The movie is a basic revenge tale, the kind in which the hero must defeat a hierarchy of minions before she takes out the boss, whose name is — I don't think I'm giving anything away — Bill. The story develops in chapters that seem at times so disconnected and out of sequence that the movie risks becoming bogged down by tangents. But once it gets going, as it does when Uma Thurman meets up with Lucy Liu, Tarantino lets the events play out at full speed without interrupting them, and although he keeps altering the landscape of this set piece — changing musical styles every few minutes, switching to black and white at one point, and killing the lights so that sword fighters become black silhouettes against an abstract blue grid — the components interlock like jigsaw puzzle pieces, fitting together so tightly that the momentum carries a sequence that must be nearly an hour but feels like 15 minutes.
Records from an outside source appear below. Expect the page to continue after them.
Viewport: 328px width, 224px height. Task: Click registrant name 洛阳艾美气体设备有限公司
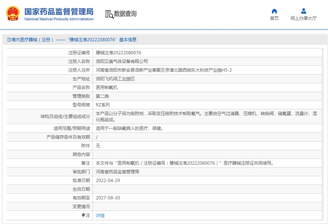pyautogui.click(x=122, y=62)
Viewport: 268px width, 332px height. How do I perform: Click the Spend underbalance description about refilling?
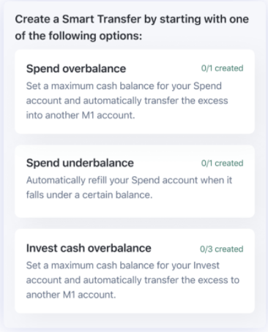(129, 187)
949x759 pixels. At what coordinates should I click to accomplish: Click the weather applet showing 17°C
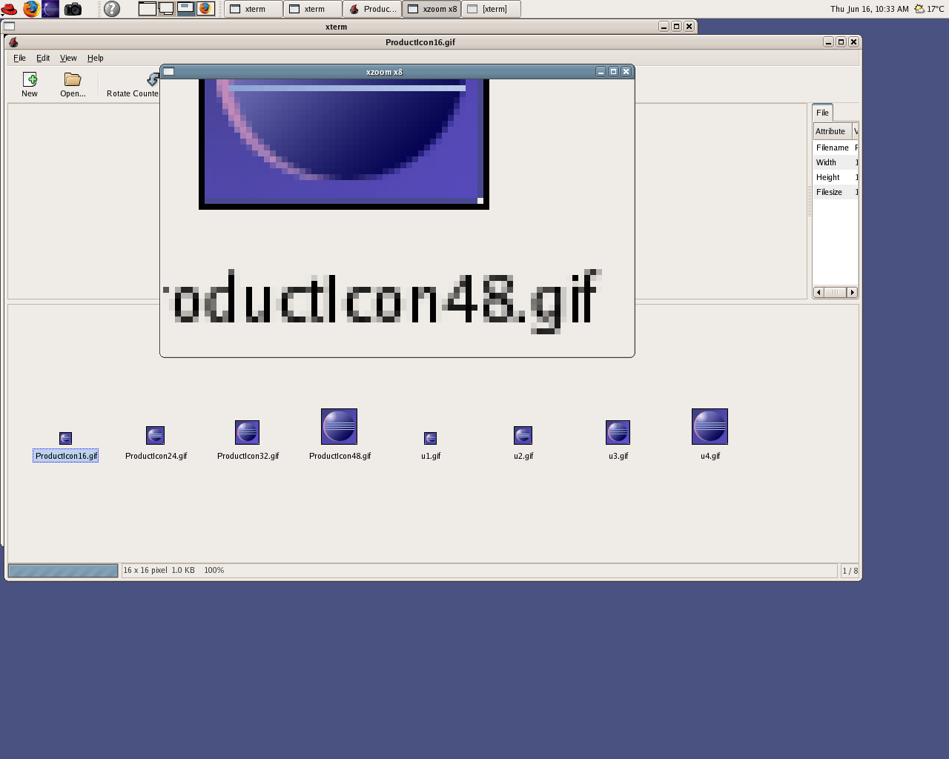[930, 9]
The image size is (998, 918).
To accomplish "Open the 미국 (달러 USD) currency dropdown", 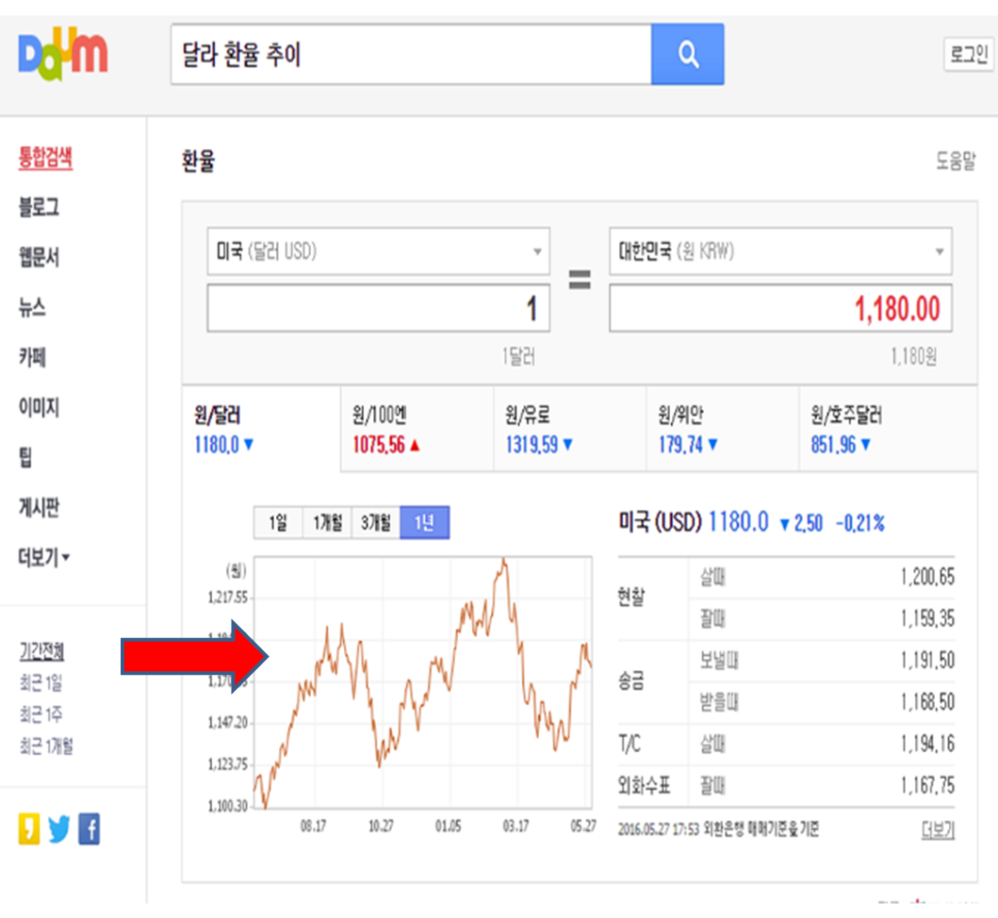I will [378, 252].
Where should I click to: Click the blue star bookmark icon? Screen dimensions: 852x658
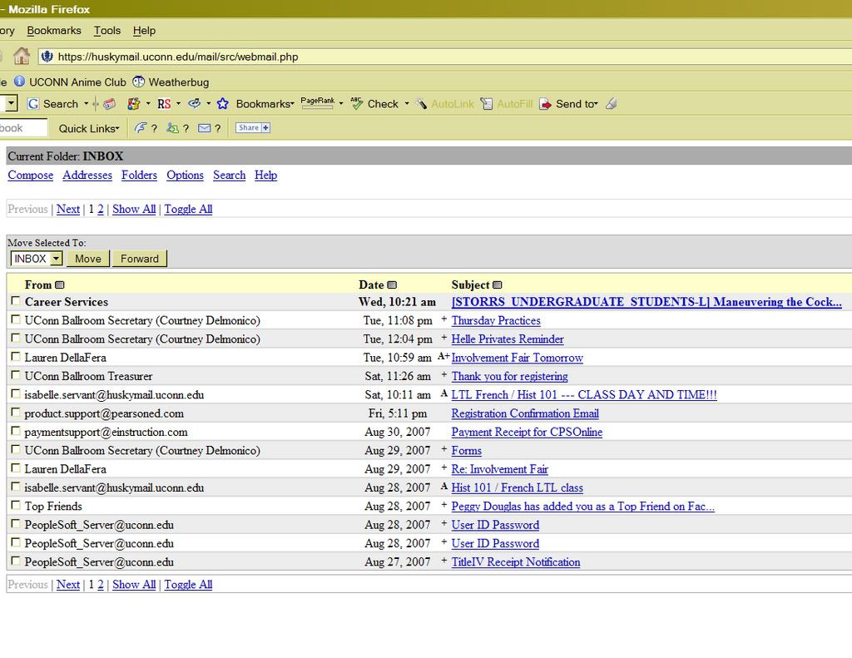pyautogui.click(x=222, y=104)
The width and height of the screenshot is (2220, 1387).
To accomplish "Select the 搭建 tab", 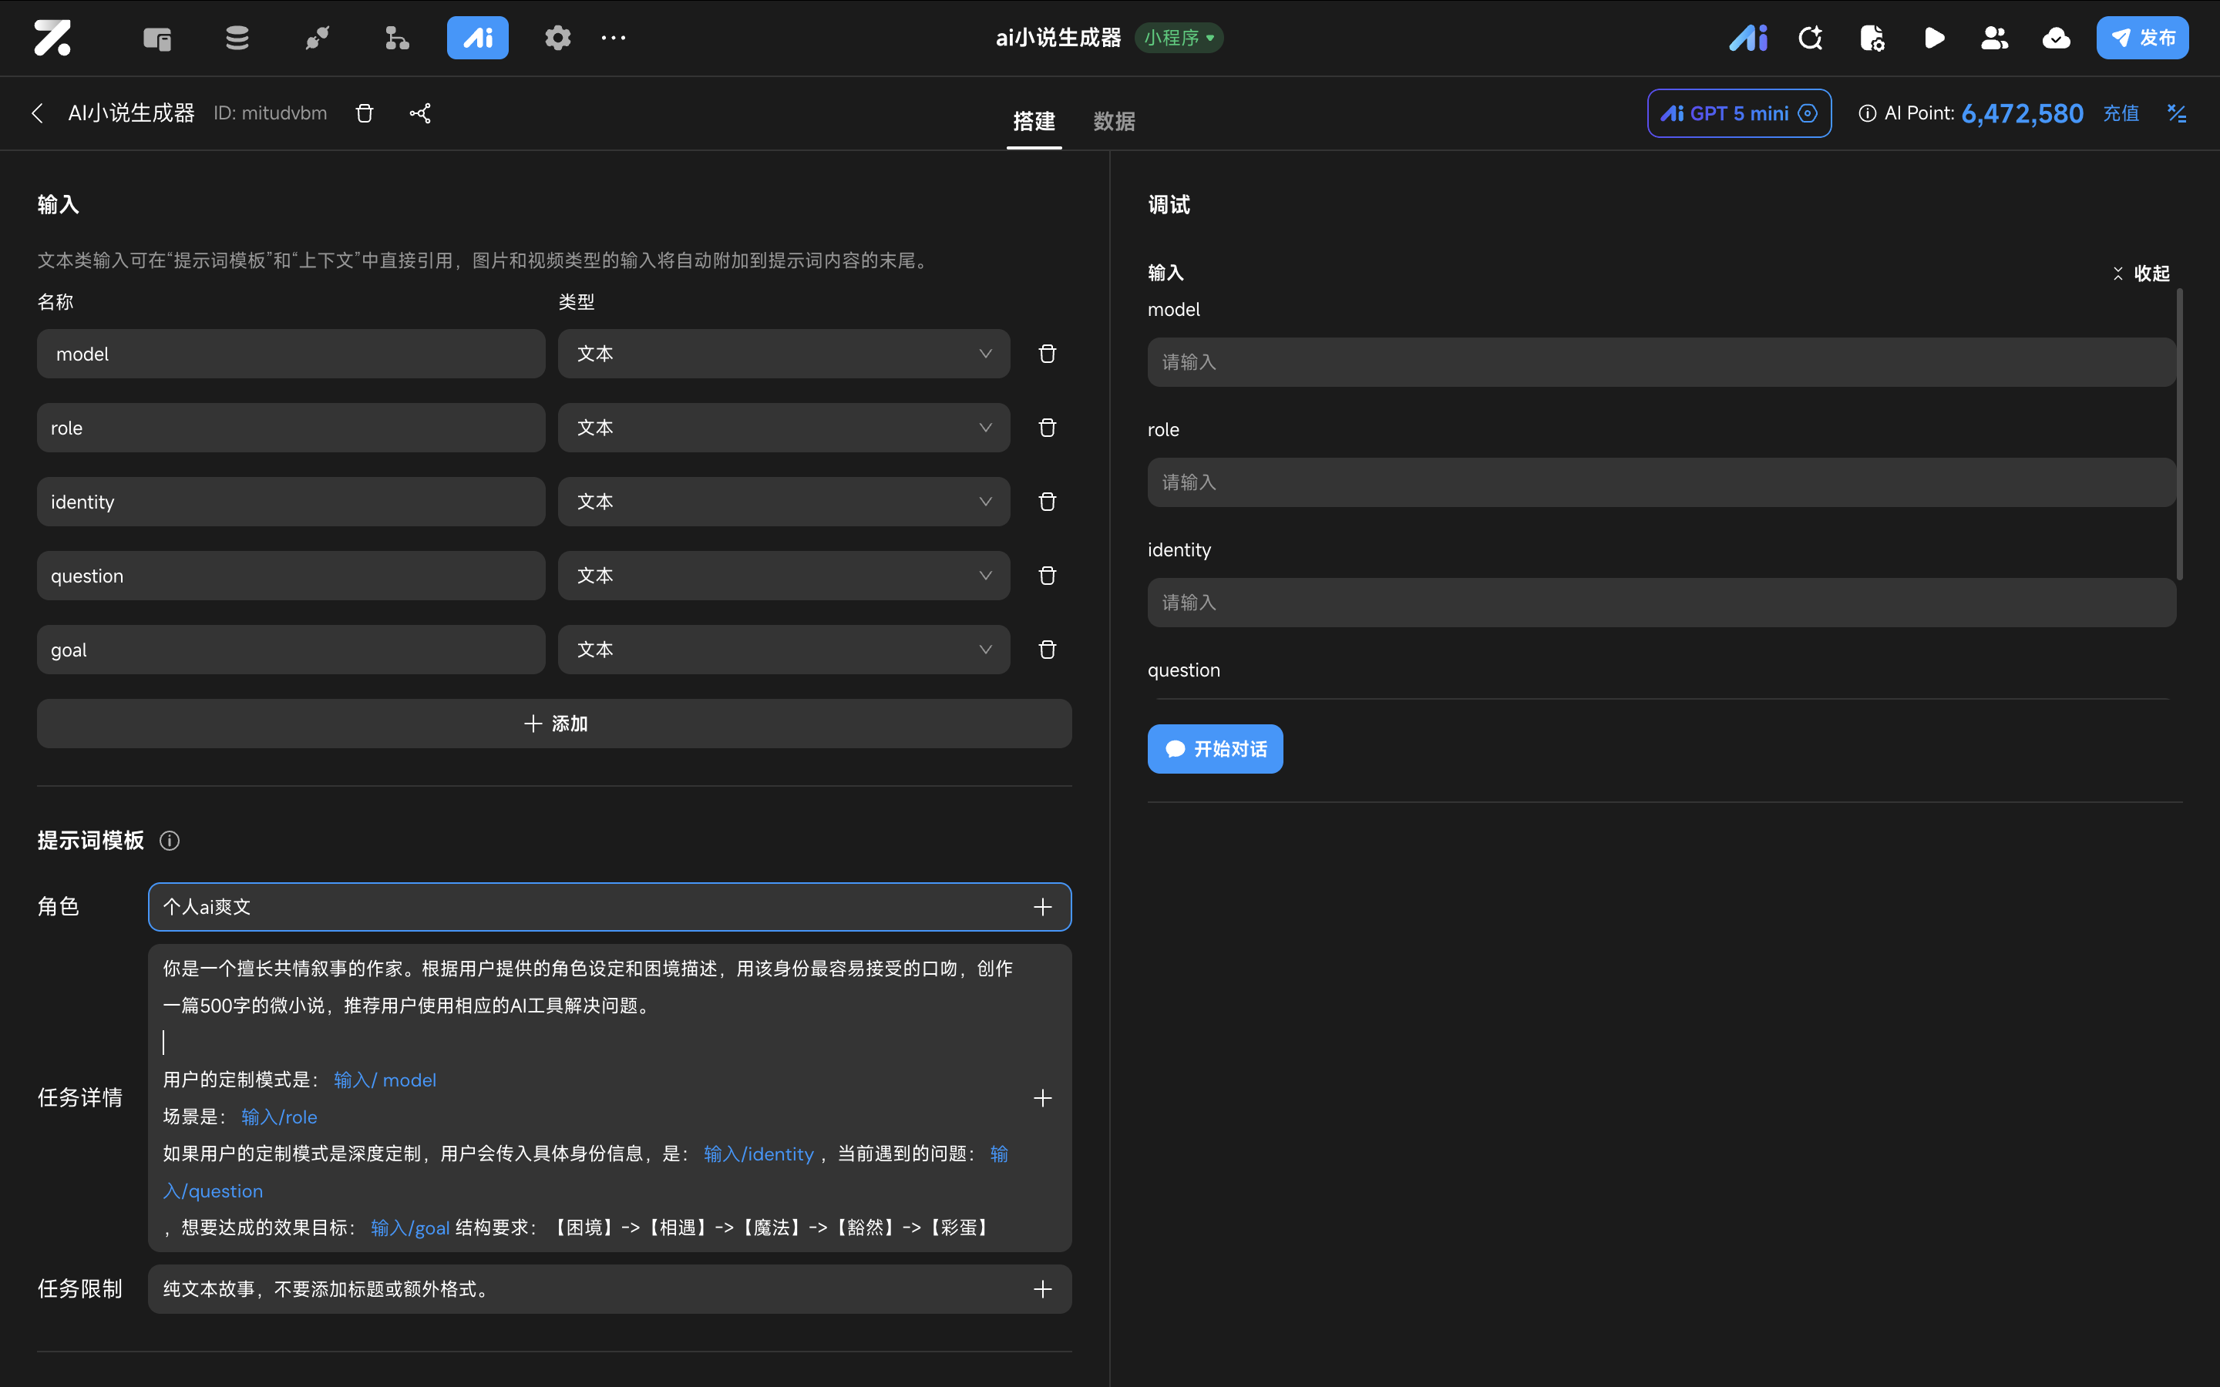I will click(1034, 121).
The opening credits say that the the movie's original music was written by The RZA, the same artist who wrote the trancelike score for Jim Jarmusch's Ghost Dog, but it's hard to tell which of the songs in Kill Bill were pulled from B-movie soundtracks and which were created recently with the same groovy-retro sensibilities. This is also true of the movie as a whole. Tarantino puts elements of modern culture and his favorite movies into a blender, leaves the lid off, and ends up in a room full of bloody limbs and broken furniture, the floor writhing and moaning like a civil war battlefield. From the movie's first seconds, Tarantino tinkers with things that we take for granted, like the opening credits. He puts numbers next to certain names, the significance of which is revealed in due time. (Even his own credit is numbered: "The 4th Film by Quentin Tarantino.") He continues to play with text on the screen throughout the movie, partly for fun, partly as a nod to Jean-Luc Godard, and partly to help us sort out who is who and when is when.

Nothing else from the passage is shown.